The Key of Parameter Skew in Federated Learning
Junfeng Liao, Sifan Wang, Ye Yuan, Riquan Zhang
TL;DR
Federated Learning under non-IID data suffers from parameter skew in local models, which biases the global parameter estimation. The authors propose FedPake, a dispersion-aware aggregation that uses the coefficient of variation to separate high-dispersion from low-dispersion parameters and introduces Micro-Class and Macro-Class to weight high-dispersion updates during global aggregation. The global objective is $ \text{Loss} = \frac{\sum_{i=1}^N |D^i| \\cdot \mathbb{E}_{(X^i, Y^i) \sim D^i}[\mathcal{L}(f(X^i), Y^i)]}{\sum_{i=1}^N |D^i|} $. Empirical results on CIFAR-10/100 and Tiny-ImageNet show FedPake outperforms eight baselines by up to about 4.7 percentage points in test accuracy and converges faster with modest additional computation.

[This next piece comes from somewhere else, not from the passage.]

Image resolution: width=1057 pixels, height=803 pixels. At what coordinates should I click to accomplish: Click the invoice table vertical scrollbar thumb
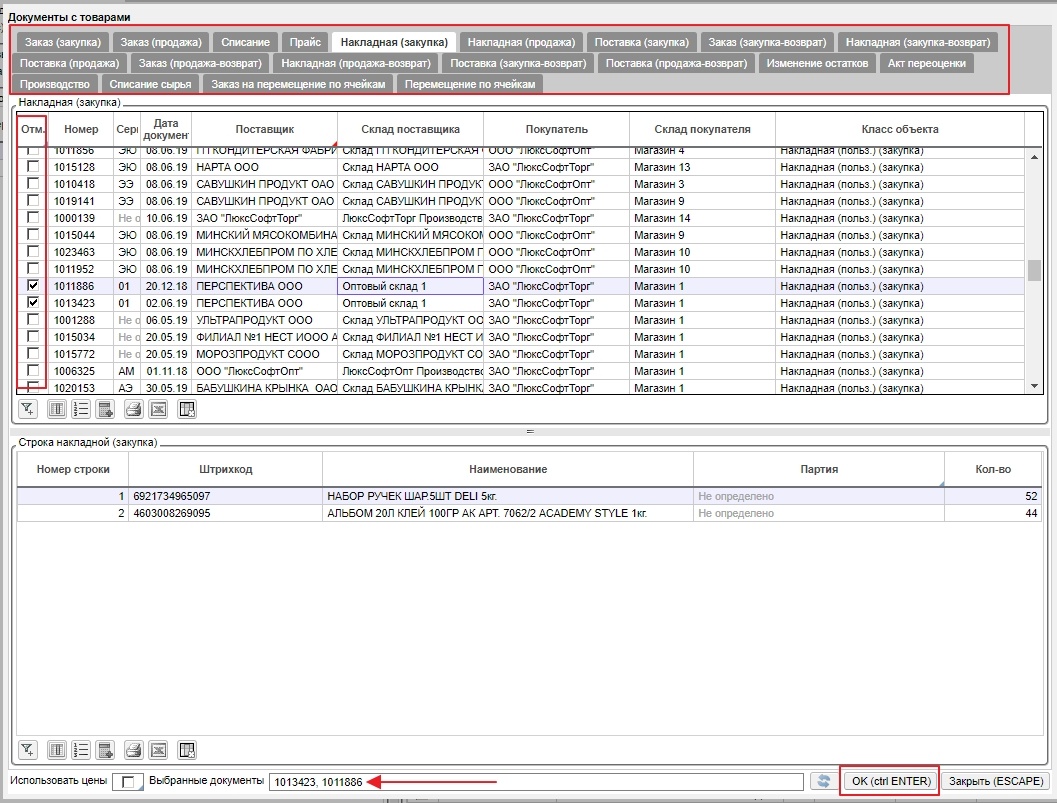tap(1034, 271)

This work provides a principled approach to mitigating parameter skew, improving generalization in heterogeneous FL settings and guiding future discrepancy-aware aggregation, with potential applicability to larger models.
Abstract
Federated Learning (FL) has emerged as an excellent solution for performing deep learning on different data owners without exchanging raw data. However, statistical heterogeneity in FL presents a key challenge, leading to a phenomenon of skewness in local model parameter distributions that researchers have largely overlooked. In this work, we propose the concept of parameter skew to describe the phenomenon that can substantially affect the accuracy of global model parameter estimation. Additionally, we introduce FedSA, an aggregation strategy to obtain a high-quality global model, to address the implication from parameter skew. Specifically, we categorize parameters into high-dispersion and low-dispersion groups based on the coefficient of variation. For high-dispersion parameters, Micro-Classes (MIC) and Macro-Classes (MAC) represent the dispersion at the micro and macro levels, respectively, forming the foundation of FedSA. To evaluate the effectiveness of FedSA, we conduct extensive experiments with different FL algorithms on three computer vision datasets. FedSA outperforms eight state-of-the-art baselines by about 4.7% in test accuracy.